[R6RS] summary of decisions regarding multiple values

Thu Jun 22 08:59:41 EDT 2006

Since we're going to revote on this anyway, and because
I would rather light a candle than curse the darkness,
let me present two detailed proposals on which we can
vote.  The first concerns the interpretation of our vote
on exception issue 42, and the second reconsiders our
vote on general issue 1.)

The first proposal is that R6RS adopt the following
semantics for parameter passing and returning.

 1. The procedure that results from evaluating a lambda
    expression of the form (lambda (x1 ... xn) ...)
    expects exactly n arguments.  The procedure that
    results from evaluating a lambda expression of the
    form (lambda (x1 ... xn . rest) ...) expects at
    least n arguments.  The procedure that results
    from evaluating a lambda expression of the form
    (lambda x ...) expects any number of arguments.

 2. In safe mode, if a procedure is called with some
    number of arguments it does not expect, then a
    &values exception must be raised.  (In unsafe
    mode, all bets are off.)

 3. There is only one kind of continuation in Scheme.
    All continuations expect any number of arguments.
    The escape procedures created by call/cc expect
    any number of arguments.

 4. If a continuation created by argument evaluation
    receives more than one value, it ignores all but
    the first.  If it receives no values, it behaves
    as though the unspecified value had been returned.

 5. The values procedure returns its arguments to its
    continuation.

 6. The call-with-values procedure calls its second
    argument on the values returned by its first.
    (If that number of arguments is not what the
    second argument expected, then an exception
    must be raised, but that is a consequence of
    point 1 above and has nothing to do with
    continuations.)

This proposed semantics is simple, useful, tested
(Common Lisp and some implementations of Scheme),
and efficient.

The second proposal is contingent upon the first.
If the first proposal is adopted, then I propose
that set!, set-car!, etc be required to return zero
values.  (This is almost consistent with requiring
them to return the unspecified value, because the
only way to distinguish the two would be to use
call-with-values.)

Kent wrote:
> Requiring a begin continuation to accept zero values and set!, write,
> etc., to return zero values might seem more consistent, but that would
> break a lot of r5rs code.  Requiring a begin continuation to accept only a
> specific single value, the "unspecified" value, might also seem more
> consistent, but that would still break some r5rs code.

My two proposals above are perfectly consistent, and
neither would break a single line of R5RS-conforming
code.

Now, alas, I must curse some darkness.

Before Kent wrote the paragraph I quoted above,
he wrote:
> Good question.  Here's my answer.  If we're going to require that a begin
> continuation ignore a single, arbitrary value, it makes sense that it
> ignore all of the values.  In other words, using begin is essentially a
> declaration that the values don't matter and should be ignored.  For a
> continuation that doesn't ignore at least one of its values, it makes
> sense to require that it be passed the right number of values.

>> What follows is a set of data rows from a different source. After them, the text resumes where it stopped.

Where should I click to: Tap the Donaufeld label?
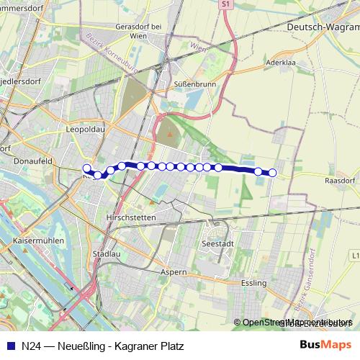31,162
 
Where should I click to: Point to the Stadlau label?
107,254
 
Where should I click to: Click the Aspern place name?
174,272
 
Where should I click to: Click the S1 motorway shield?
226,4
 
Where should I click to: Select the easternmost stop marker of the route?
273,172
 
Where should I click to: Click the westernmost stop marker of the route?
87,168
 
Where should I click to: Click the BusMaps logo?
325,346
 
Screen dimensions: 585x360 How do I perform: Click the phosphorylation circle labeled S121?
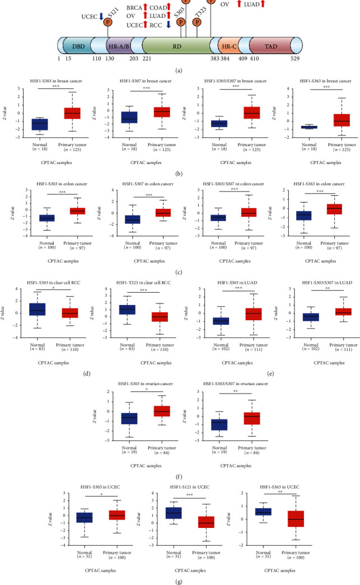(107, 21)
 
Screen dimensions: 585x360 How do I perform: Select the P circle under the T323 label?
(197, 22)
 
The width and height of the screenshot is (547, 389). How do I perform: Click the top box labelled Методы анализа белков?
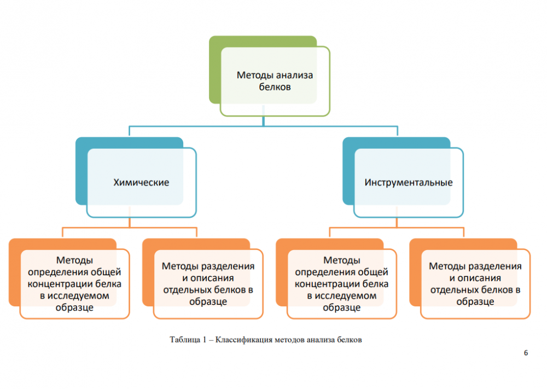coord(275,81)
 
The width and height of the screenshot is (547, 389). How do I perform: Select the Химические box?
coord(141,183)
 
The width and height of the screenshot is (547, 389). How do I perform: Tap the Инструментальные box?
coord(408,183)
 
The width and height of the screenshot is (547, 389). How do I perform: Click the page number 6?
coord(526,353)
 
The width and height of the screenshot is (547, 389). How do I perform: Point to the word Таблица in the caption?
coord(185,340)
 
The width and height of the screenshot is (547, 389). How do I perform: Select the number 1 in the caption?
coord(203,340)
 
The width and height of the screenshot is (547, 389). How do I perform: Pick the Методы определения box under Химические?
coord(74,283)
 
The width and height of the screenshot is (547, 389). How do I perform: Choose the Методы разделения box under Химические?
coord(208,283)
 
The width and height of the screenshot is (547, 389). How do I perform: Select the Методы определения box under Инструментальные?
coord(341,283)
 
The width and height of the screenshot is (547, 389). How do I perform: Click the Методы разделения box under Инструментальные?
coord(475,283)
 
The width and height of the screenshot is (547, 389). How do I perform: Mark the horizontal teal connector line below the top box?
coord(263,126)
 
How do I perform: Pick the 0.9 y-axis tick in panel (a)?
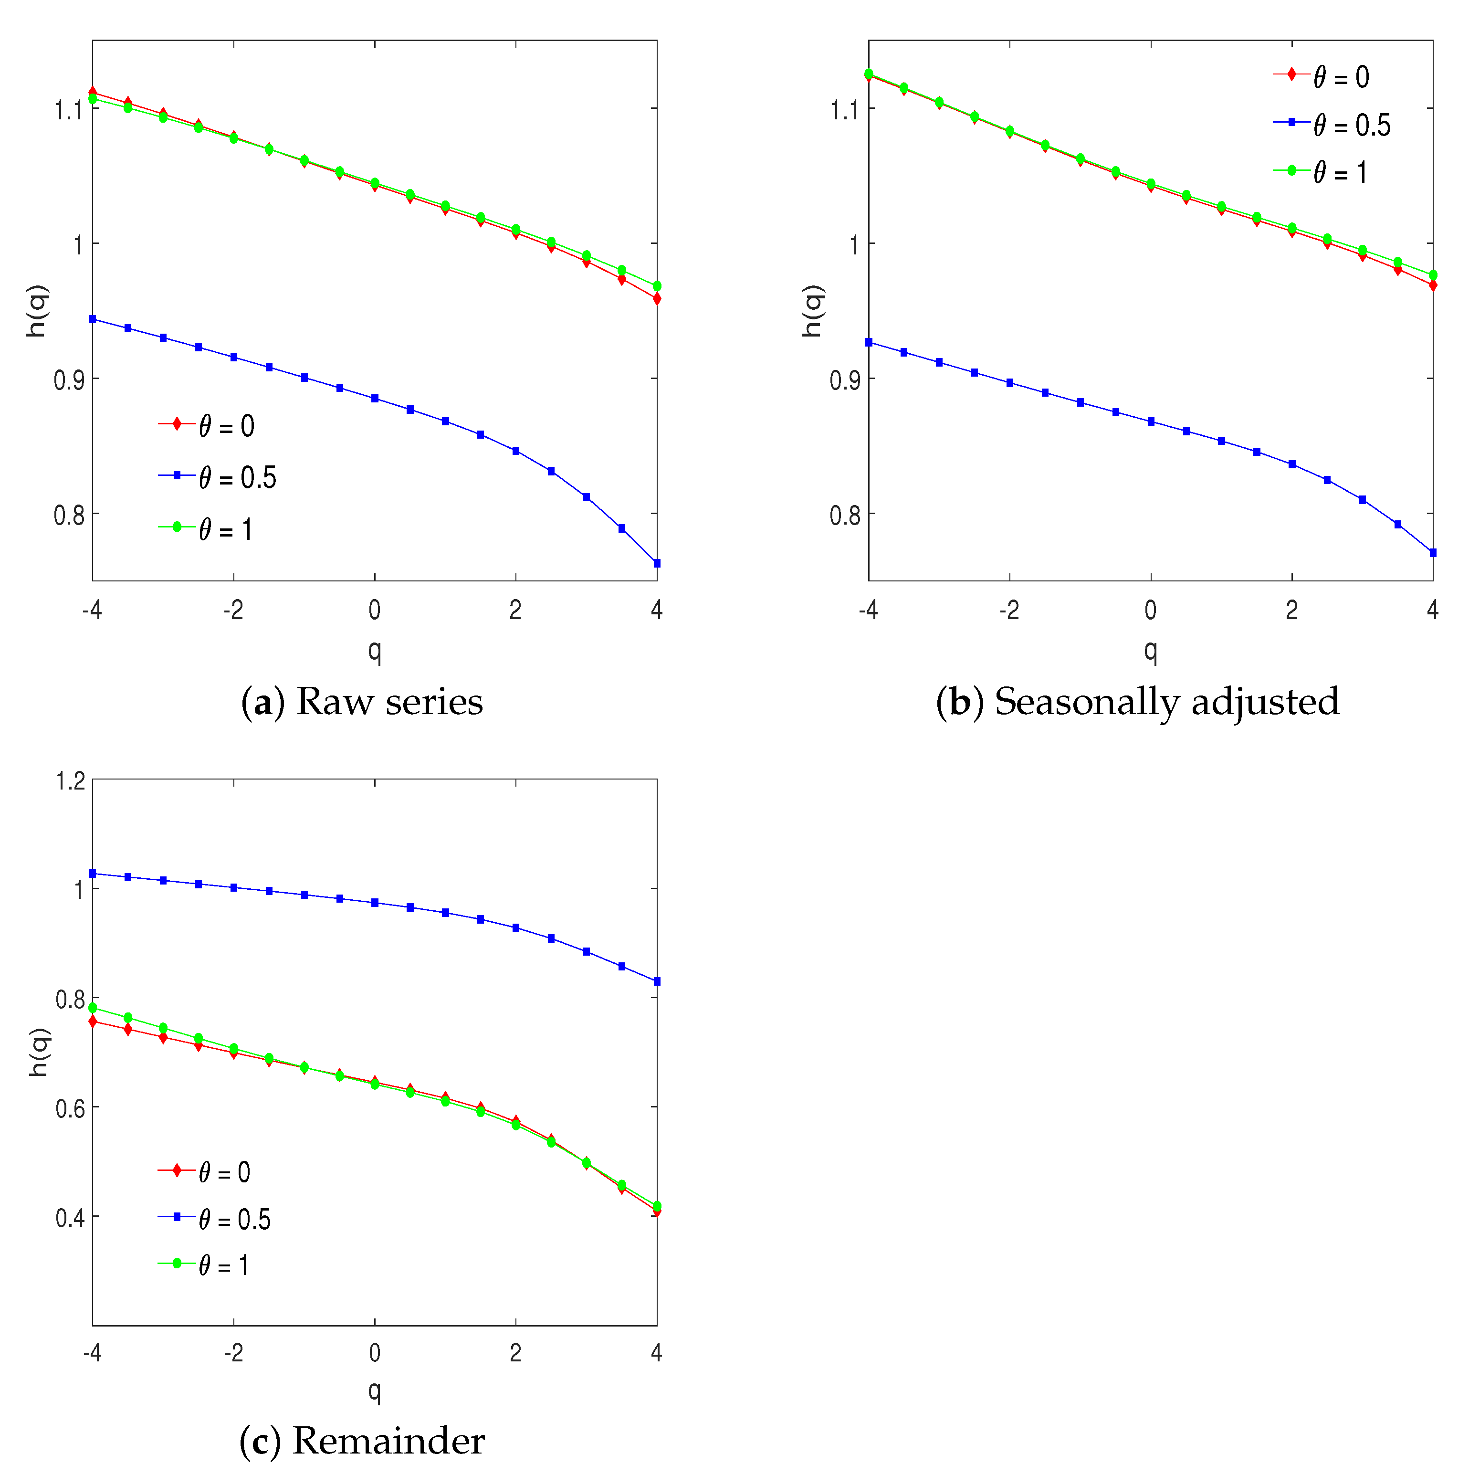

Those requirements make sense in the sense that they are
not complete nonsense, but not being complete nonsense is
not the only property people expect of a design.  We need
a genuine rationale.

> One reason is to detect a common programming error.  Another is to help
> ensure that programs intended to be portable don't count on
> implementation-specific behavior, like ignoring all but the first value
> passed to a single-value continuation or manufacturing some arbitrary
> single value when no values are passed to a single-value continuation.

Those are two rationales.  The first is genuine, and I
will look at it more carefully in a moment.  The second
is a genuine rationale for having some well-specified
semantics, but it is not a genuine rationale for any
particular semantics.

In particular, my first proposal resolves the portability
issue at least as well as the semantics you described.  In
a practical sense, I believe my first proposal would make
programs more portable than with the other semantics,
because four or five of the world's six and a half major
Scheme compilers are unlikely to implement the semantics
you described, even if that makes them non-compliant.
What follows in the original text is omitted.